In the art of tissue making and papermaking, many additives have been proposed for specific purposes, such as increasing wet strength, improving softness, or controlling wetting properties. For instance, in the past, wet strength agents have been added to paper products in order to increase the strength or otherwise control the properties of the product when contacted with water and/or when used in a wet environment. For example, wet strength agents are added to paper towels so that the paper towel can be used to wipe and scrub surfaces after being wetted without the towel disintegrating. Typical wet strength agents are also added to facial tissues to prevent the tissues from tearing when contacting fluids. In some applications, wet strength agents are also added to bath tissues to provide strength to the tissues during use. When added to bath tissues, however, the wet strength agents should not prevent the bath tissue from disintegrating when dropped in a commode and flushed into a sewer line. Typical wet strength agents added to bath tissues are sometimes referred to as temporary wet strength agents since they only maintain wet strength in the tissue for a specific length of time.
Although great advancements have been made in providing wet strength properties to paper products, various needs still exist to increase wet strength properties in certain applications, or to otherwise better control the wet strength properties of paper products.

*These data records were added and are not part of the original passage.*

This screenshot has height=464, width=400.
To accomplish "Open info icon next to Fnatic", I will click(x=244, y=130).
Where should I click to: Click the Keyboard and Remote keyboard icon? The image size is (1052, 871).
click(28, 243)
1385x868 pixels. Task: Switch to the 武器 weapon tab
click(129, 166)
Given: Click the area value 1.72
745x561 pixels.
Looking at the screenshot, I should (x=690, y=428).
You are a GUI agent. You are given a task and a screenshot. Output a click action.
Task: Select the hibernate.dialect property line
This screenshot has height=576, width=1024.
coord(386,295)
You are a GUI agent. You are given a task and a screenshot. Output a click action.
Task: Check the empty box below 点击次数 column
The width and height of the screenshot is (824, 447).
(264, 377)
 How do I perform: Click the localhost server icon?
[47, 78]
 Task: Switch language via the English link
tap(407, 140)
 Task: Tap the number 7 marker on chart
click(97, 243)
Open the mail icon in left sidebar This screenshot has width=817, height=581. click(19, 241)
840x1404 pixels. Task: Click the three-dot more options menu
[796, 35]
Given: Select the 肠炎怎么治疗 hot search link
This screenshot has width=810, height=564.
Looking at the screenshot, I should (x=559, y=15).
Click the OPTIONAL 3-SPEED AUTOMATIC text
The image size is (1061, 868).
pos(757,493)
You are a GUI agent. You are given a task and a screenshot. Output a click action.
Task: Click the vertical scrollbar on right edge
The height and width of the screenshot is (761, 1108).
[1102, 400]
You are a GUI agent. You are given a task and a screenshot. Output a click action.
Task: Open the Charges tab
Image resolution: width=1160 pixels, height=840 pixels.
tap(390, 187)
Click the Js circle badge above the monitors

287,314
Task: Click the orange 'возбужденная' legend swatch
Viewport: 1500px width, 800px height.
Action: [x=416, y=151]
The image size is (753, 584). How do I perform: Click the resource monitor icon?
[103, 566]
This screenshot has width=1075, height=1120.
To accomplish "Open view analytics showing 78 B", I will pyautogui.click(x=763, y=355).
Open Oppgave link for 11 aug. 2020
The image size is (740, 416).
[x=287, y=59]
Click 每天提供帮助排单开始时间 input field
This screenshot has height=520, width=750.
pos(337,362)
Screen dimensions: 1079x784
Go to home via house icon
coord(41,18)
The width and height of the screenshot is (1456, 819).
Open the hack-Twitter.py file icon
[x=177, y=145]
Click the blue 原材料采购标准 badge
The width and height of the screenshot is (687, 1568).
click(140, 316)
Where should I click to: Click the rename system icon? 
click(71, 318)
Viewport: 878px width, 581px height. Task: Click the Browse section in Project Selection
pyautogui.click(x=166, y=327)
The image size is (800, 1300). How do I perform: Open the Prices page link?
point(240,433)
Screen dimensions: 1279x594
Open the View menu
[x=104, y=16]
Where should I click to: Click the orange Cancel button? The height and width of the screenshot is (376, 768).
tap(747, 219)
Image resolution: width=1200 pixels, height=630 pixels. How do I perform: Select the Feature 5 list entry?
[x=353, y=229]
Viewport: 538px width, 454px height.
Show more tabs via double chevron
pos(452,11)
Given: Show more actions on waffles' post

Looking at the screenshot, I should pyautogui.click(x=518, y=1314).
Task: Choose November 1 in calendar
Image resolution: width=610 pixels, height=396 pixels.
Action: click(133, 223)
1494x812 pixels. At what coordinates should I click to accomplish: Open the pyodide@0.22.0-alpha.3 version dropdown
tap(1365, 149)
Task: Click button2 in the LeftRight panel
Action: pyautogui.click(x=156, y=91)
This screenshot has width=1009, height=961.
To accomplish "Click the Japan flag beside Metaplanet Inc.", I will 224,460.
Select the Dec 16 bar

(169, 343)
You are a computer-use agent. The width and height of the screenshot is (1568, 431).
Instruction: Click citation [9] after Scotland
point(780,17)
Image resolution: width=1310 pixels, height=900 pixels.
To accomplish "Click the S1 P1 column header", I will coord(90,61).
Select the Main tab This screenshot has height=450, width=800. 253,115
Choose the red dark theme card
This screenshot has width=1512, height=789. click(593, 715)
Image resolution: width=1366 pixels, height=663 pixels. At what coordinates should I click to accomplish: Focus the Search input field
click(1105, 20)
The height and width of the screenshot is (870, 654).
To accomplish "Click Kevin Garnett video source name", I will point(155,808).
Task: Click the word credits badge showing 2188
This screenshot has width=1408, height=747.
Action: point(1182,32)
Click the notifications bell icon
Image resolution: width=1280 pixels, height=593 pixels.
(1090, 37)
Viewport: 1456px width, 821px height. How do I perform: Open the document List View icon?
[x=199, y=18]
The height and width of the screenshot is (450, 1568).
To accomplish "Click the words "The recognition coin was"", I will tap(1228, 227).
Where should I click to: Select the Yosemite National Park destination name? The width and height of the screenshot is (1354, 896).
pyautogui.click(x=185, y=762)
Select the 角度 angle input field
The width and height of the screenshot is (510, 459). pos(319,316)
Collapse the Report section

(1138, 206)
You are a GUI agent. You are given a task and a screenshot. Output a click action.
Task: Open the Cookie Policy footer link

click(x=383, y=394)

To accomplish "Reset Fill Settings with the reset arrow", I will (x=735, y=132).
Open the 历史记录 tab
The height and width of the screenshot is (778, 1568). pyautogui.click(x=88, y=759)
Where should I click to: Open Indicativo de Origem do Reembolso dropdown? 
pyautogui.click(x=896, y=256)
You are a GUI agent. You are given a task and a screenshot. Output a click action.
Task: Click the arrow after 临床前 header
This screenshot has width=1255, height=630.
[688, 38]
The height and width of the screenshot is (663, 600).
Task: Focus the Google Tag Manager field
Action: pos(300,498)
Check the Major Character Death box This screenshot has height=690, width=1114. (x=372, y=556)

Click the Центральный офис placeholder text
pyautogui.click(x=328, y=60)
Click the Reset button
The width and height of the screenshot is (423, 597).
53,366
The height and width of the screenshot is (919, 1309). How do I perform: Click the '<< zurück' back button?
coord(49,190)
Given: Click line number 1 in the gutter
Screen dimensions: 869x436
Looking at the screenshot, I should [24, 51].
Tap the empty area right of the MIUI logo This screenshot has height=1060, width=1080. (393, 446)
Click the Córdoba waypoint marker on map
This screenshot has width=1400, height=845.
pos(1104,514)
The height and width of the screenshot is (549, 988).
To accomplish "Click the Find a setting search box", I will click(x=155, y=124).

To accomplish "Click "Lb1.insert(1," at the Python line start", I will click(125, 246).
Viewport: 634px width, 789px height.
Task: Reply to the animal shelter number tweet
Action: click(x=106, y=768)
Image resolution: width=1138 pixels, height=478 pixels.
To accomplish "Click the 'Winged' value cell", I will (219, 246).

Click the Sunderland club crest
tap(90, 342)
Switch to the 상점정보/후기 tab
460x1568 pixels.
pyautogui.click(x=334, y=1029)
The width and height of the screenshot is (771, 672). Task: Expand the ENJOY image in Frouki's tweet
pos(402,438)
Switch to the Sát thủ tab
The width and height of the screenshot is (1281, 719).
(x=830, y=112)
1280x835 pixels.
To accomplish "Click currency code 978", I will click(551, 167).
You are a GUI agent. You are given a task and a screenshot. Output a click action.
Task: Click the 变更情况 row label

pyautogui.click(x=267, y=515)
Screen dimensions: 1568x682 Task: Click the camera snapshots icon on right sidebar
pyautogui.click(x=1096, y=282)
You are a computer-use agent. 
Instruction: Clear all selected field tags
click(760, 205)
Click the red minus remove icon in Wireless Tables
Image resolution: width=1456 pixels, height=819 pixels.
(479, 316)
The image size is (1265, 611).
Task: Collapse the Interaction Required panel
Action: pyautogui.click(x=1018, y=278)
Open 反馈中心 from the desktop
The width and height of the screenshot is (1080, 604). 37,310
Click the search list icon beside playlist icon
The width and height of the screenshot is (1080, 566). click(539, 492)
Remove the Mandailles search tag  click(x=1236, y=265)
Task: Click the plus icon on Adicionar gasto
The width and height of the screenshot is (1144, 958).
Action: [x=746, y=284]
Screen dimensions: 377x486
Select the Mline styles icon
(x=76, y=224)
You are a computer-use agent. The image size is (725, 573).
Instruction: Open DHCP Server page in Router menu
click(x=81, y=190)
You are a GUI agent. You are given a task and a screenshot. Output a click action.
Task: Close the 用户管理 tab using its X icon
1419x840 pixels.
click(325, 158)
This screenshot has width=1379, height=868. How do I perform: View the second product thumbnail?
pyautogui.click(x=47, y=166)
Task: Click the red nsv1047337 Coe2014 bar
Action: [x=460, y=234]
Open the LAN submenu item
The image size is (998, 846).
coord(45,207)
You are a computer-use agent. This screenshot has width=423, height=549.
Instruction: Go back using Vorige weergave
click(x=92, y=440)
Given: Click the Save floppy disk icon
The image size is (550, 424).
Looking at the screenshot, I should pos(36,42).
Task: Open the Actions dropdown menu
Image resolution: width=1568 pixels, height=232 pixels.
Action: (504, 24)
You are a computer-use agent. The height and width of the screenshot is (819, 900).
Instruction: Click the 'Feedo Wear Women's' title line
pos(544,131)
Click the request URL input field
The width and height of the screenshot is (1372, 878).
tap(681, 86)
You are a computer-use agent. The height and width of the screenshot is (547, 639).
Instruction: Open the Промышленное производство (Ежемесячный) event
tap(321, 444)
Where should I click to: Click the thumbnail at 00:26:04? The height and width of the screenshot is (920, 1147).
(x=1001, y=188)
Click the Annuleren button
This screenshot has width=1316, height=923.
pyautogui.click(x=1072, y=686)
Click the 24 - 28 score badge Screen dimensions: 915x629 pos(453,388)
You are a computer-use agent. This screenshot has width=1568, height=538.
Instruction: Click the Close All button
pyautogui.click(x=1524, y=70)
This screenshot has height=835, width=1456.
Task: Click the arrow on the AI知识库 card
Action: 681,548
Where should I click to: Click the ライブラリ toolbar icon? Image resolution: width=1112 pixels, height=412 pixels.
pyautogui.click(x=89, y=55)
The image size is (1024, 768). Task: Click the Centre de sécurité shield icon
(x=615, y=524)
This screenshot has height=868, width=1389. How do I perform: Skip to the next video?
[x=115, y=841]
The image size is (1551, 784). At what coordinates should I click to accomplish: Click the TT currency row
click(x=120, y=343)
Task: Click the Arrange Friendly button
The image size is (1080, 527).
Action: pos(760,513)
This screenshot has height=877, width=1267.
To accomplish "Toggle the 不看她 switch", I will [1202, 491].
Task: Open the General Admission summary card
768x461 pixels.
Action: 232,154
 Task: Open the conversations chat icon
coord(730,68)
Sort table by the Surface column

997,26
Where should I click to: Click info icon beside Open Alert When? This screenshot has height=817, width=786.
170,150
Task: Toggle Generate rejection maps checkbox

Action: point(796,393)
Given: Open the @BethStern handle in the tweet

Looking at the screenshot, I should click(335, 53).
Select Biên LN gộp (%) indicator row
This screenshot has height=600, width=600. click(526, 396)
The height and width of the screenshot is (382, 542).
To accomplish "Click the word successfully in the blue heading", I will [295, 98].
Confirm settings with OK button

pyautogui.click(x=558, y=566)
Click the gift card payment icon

For instance, a reoccurring need in the production of tissue products is to improve the softness of the product at a given geometric mean tensile strength. In other words, one objective in producing tissue products is to produce a product having high softness and high strength. In the past, softness was increased by adding debonders to the web which reduced hydrogen bonding of the fibers. Strength was then built back into the web by adding various strength agents, such as a polyaminoamide epichlorohydrin. Although epichlorohydrin resins are well suited for this purpose, the resins are generally not biodegradable. As such, there is a need not only to develop strength agents that improve the strength of paper webs without substantially impacting softness, but there is also a need to develop a biodegradable strength agent that can be used as a replacement to traditional epichlorohydrin resins.